* _Dataset records_
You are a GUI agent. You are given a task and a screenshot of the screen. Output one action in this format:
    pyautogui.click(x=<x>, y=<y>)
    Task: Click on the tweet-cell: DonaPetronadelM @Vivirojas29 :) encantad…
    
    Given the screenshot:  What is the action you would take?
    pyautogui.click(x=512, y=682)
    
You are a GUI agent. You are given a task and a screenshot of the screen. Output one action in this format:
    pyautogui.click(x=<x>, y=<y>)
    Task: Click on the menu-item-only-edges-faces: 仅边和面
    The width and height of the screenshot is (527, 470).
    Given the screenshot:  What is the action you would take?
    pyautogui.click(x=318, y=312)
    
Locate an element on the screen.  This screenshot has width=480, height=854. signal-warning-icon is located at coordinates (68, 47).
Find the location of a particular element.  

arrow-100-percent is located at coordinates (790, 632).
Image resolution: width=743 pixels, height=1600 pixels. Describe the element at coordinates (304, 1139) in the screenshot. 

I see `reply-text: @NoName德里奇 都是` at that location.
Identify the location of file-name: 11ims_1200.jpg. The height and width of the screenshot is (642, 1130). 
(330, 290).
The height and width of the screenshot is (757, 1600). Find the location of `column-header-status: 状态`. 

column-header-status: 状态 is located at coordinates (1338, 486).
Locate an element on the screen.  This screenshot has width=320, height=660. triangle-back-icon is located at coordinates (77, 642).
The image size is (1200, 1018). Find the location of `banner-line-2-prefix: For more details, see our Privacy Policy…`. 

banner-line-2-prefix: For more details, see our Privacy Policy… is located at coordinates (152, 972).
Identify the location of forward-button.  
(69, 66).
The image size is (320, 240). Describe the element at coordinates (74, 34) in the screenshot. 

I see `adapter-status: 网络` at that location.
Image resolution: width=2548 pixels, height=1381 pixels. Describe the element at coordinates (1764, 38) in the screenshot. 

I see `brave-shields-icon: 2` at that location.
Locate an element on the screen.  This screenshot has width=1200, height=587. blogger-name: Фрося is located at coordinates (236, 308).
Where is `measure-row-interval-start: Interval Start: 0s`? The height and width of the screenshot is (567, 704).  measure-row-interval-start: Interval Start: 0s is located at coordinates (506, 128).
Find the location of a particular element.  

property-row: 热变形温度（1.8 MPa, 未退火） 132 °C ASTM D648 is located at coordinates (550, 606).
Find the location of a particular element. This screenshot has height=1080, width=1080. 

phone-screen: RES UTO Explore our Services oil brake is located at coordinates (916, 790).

* _What to work on_
Reproduce every line of the records above without any change.

* _Problem solution_
You are a GUI agent. You are given a task and a screenshot of the screen. Output one action in this format:
    pyautogui.click(x=<x>, y=<y>)
    Task: Click on the tweet-cell: DonaPetronadelM @Vivirojas29 :) encantad…
    
    Given the screenshot:  What is the action you would take?
    pyautogui.click(x=512, y=682)
    
You are a GUI agent. You are given a task and a screenshot of the screen. Output one action in this format:
    pyautogui.click(x=<x>, y=<y>)
    Task: Click on the menu-item-only-edges-faces: 仅边和面
    The width and height of the screenshot is (527, 470).
    Given the screenshot:  What is the action you would take?
    pyautogui.click(x=318, y=312)
    
Locate an element on the screen.  This screenshot has width=480, height=854. signal-warning-icon is located at coordinates (68, 47).
Find the location of a particular element.  

arrow-100-percent is located at coordinates (790, 632).
Image resolution: width=743 pixels, height=1600 pixels. Describe the element at coordinates (304, 1139) in the screenshot. 

I see `reply-text: @NoName德里奇 都是` at that location.
Identify the location of file-name: 11ims_1200.jpg. The height and width of the screenshot is (642, 1130). 
(330, 290).
The height and width of the screenshot is (757, 1600). Find the location of `column-header-status: 状态`. 

column-header-status: 状态 is located at coordinates (1338, 486).
Locate an element on the screen.  This screenshot has width=320, height=660. triangle-back-icon is located at coordinates (77, 642).
The image size is (1200, 1018). Find the location of `banner-line-2-prefix: For more details, see our Privacy Policy…`. 

banner-line-2-prefix: For more details, see our Privacy Policy… is located at coordinates (152, 972).
Identify the location of forward-button.  
(69, 66).
The image size is (320, 240). Describe the element at coordinates (74, 34) in the screenshot. 

I see `adapter-status: 网络` at that location.
Image resolution: width=2548 pixels, height=1381 pixels. Describe the element at coordinates (1764, 38) in the screenshot. 

I see `brave-shields-icon: 2` at that location.
Locate an element on the screen.  This screenshot has width=1200, height=587. blogger-name: Фрося is located at coordinates (236, 308).
Where is `measure-row-interval-start: Interval Start: 0s`? The height and width of the screenshot is (567, 704).  measure-row-interval-start: Interval Start: 0s is located at coordinates (506, 128).
Find the location of a particular element.  

property-row: 热变形温度（1.8 MPa, 未退火） 132 °C ASTM D648 is located at coordinates (550, 606).
Find the location of a particular element. This screenshot has height=1080, width=1080. 

phone-screen: RES UTO Explore our Services oil brake is located at coordinates (916, 790).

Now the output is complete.